Task brief
Everything from the line containing "Documentation [button] (361, 35)" to the last line of the listing below should be restated exactly, both ends included, with nothing added and the pictures omitted.

● ● ●

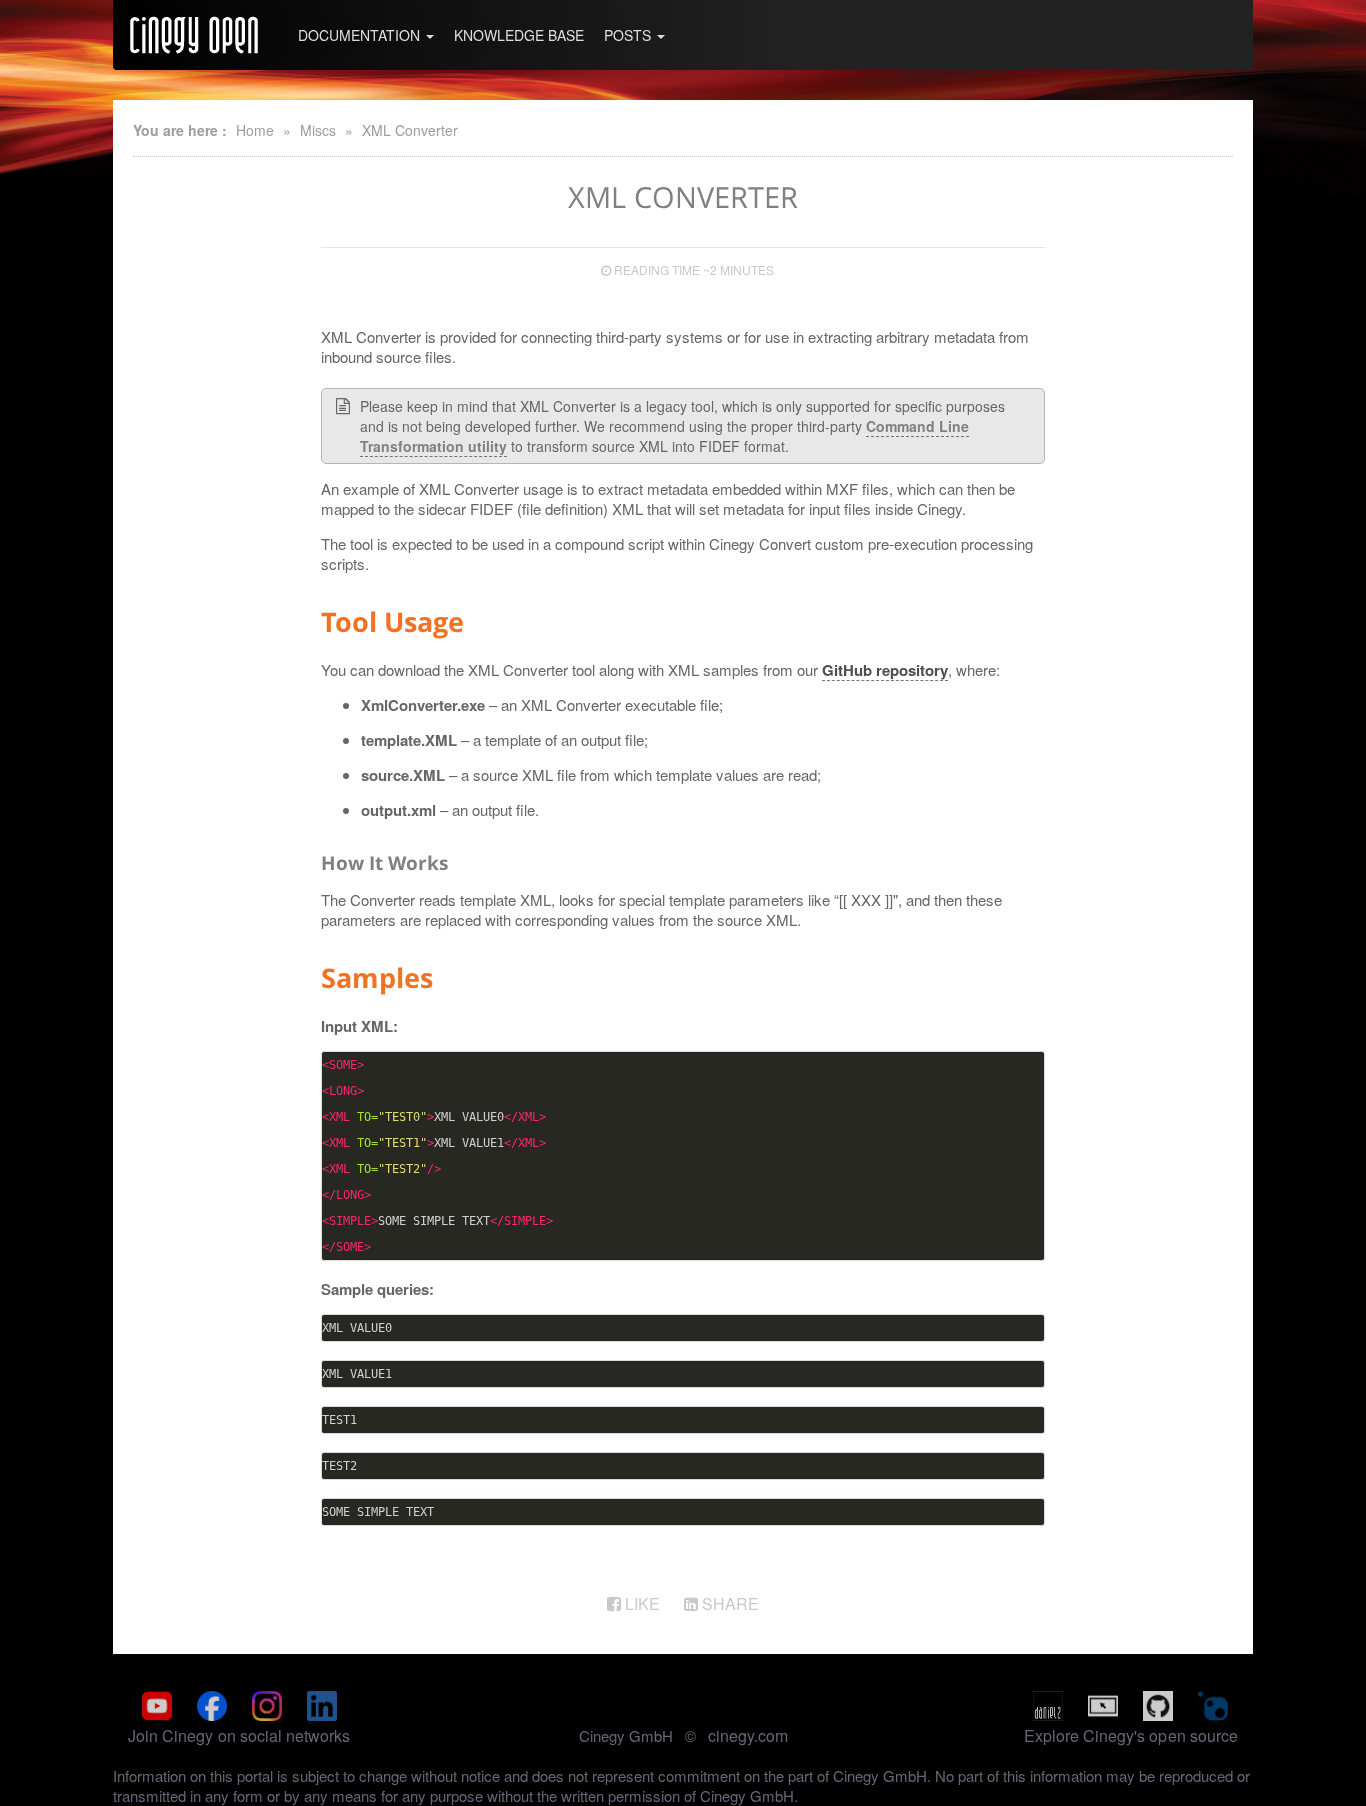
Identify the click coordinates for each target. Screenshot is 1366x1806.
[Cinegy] (194, 35)
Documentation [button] (361, 35)
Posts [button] (629, 35)
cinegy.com (748, 1735)
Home (255, 130)
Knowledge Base (519, 35)
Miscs (318, 130)
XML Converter (410, 130)
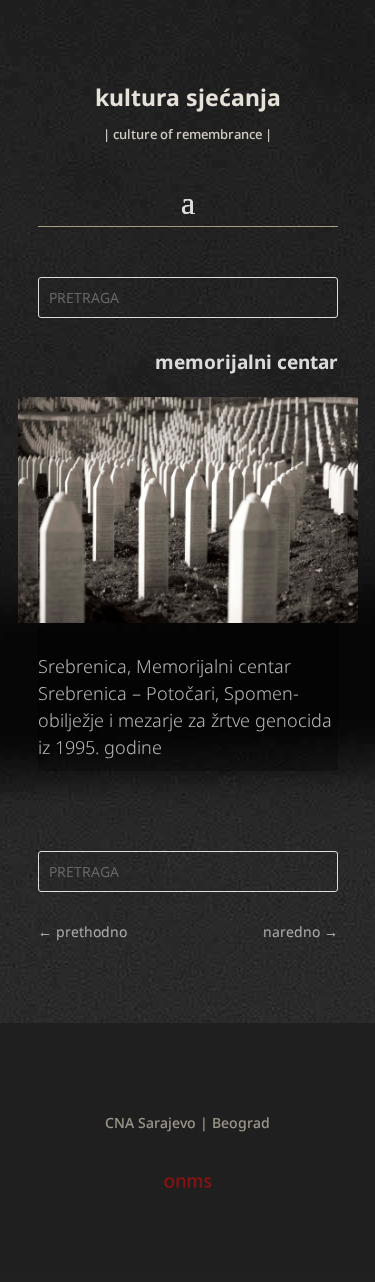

● ● ●

Final answer
Documentation [button] (361, 35)
Posts [button] (629, 35)
cinegy.com (748, 1735)
Home (255, 130)
Knowledge Base (519, 35)
Miscs (318, 130)
XML Converter (410, 130)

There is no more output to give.